[RECORDS PROVIDED Boundary: Start]

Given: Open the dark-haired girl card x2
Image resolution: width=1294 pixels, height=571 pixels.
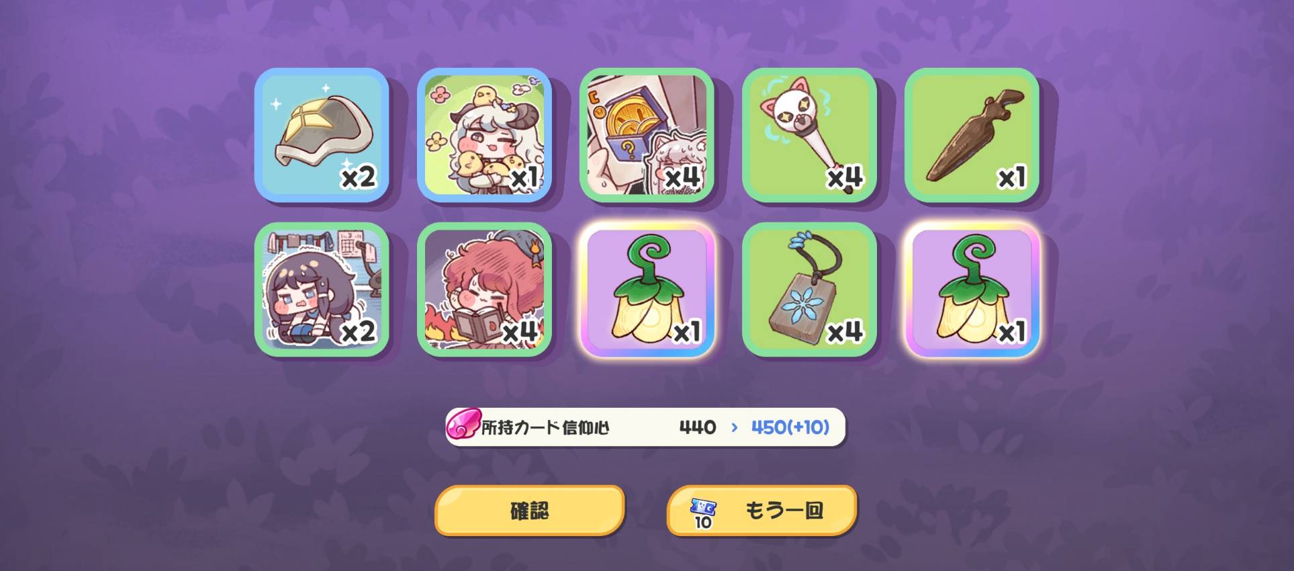Looking at the screenshot, I should click(x=322, y=289).
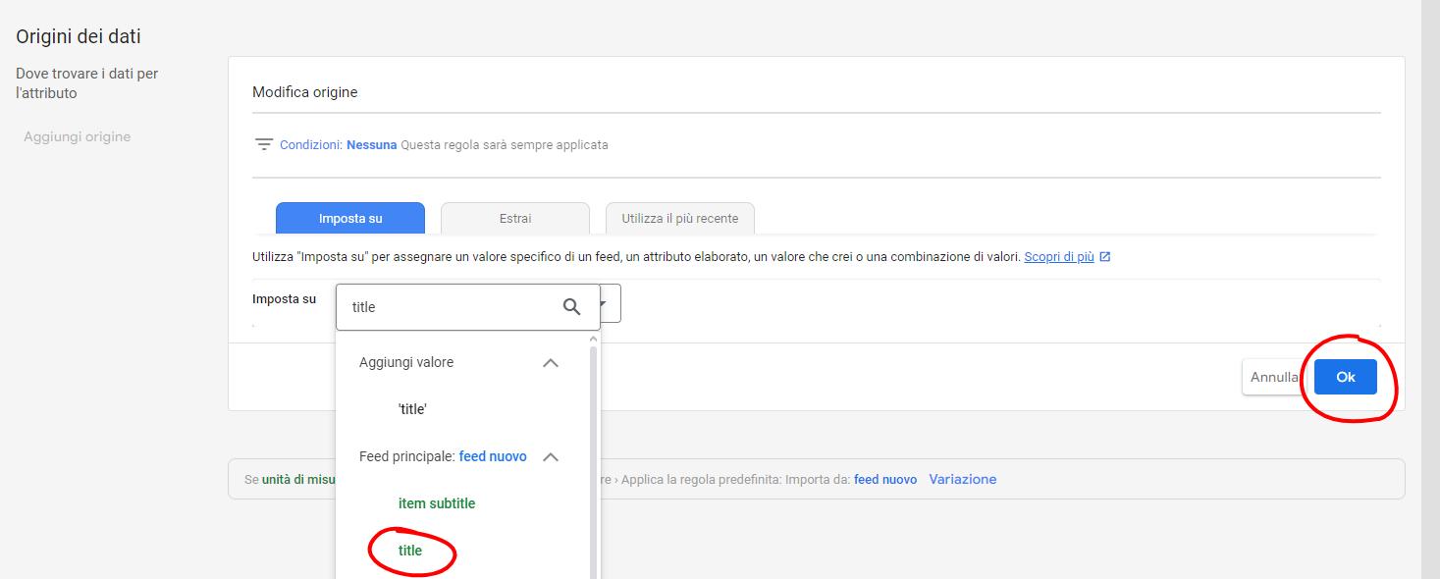Collapse the Feed principale section
Viewport: 1440px width, 579px height.
(551, 457)
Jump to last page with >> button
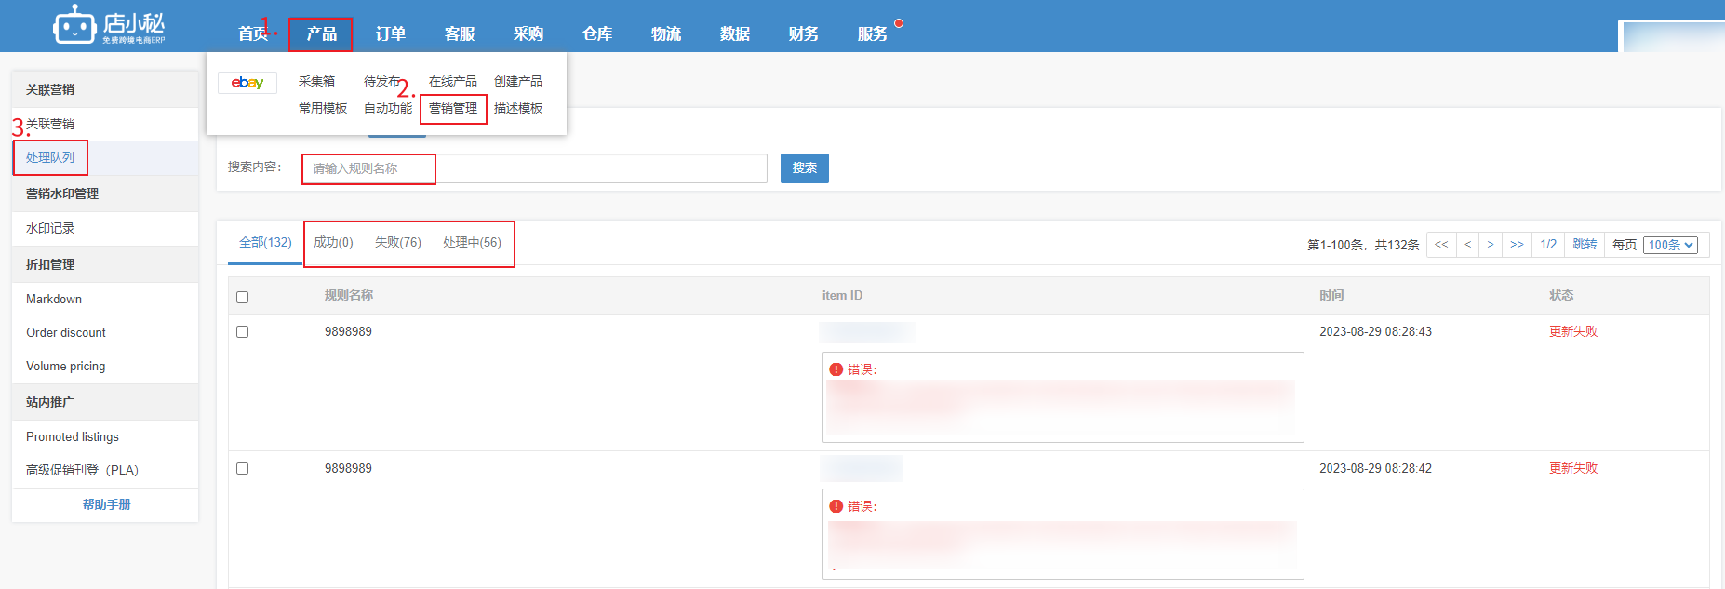Image resolution: width=1725 pixels, height=589 pixels. (1517, 245)
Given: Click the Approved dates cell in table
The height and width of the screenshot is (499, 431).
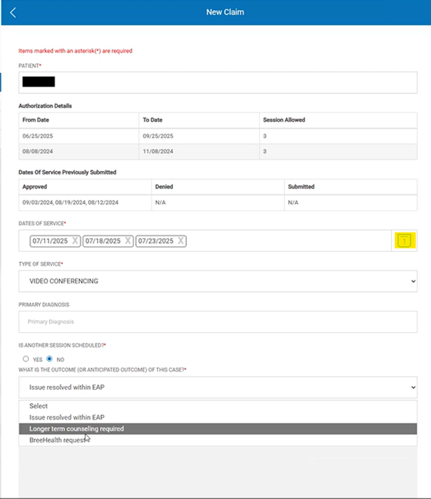Looking at the screenshot, I should [x=70, y=202].
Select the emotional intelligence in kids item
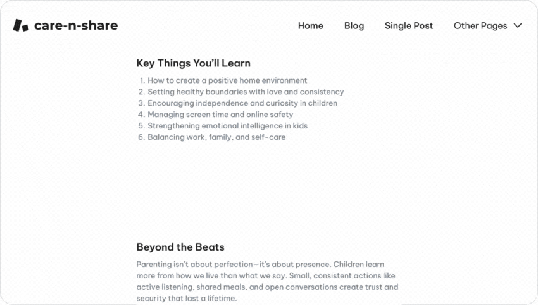Screen dimensions: 538x305 pyautogui.click(x=227, y=126)
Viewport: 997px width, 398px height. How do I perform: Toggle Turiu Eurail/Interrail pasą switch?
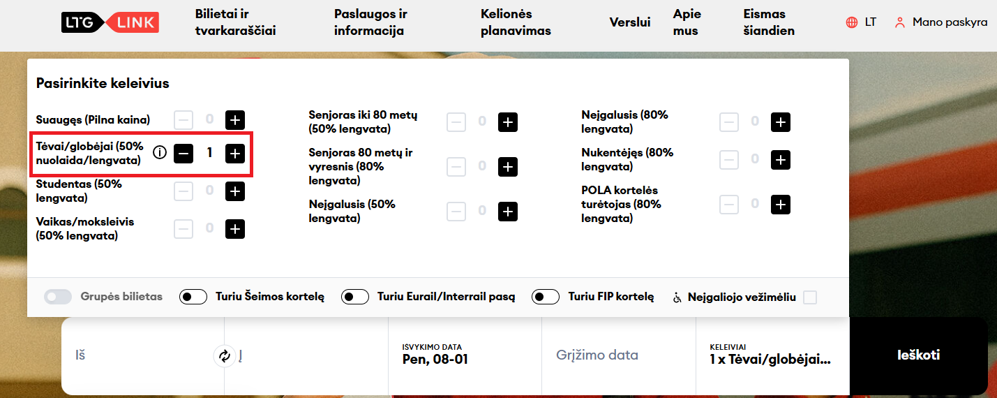(355, 297)

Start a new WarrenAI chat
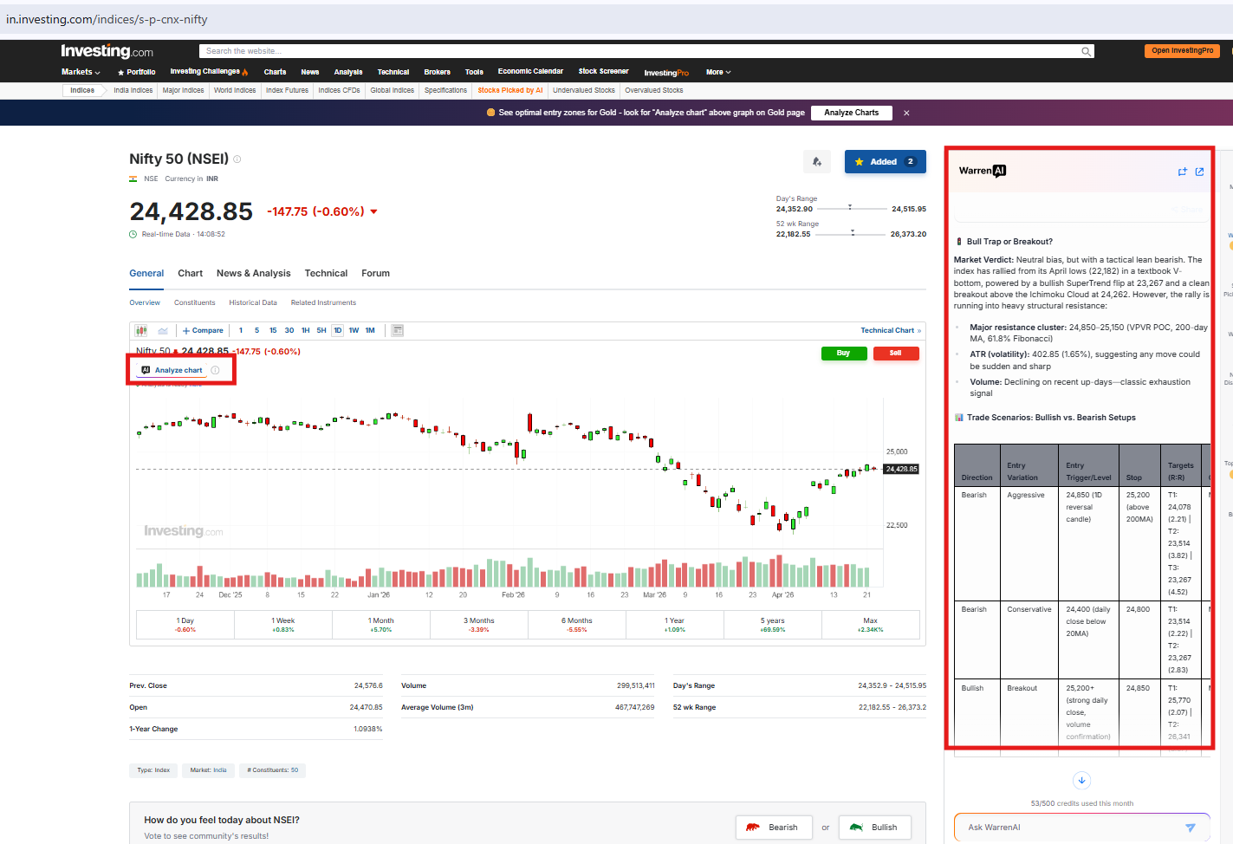tap(1182, 172)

[RECORDS PROVIDED Boundary: End]

TASK:
What is needed is a verbatim copy of the lines running from the one with "Viewport: 997px width, 398px" through the last line of the listing above, excluding any pictures.

EXERCISE RESULT:
Viewport: 997px width, 398px height. How do I perform: Toggle Turiu Eurail/Interrail pasą switch?
(355, 297)

Start a new WarrenAI chat
tap(1182, 172)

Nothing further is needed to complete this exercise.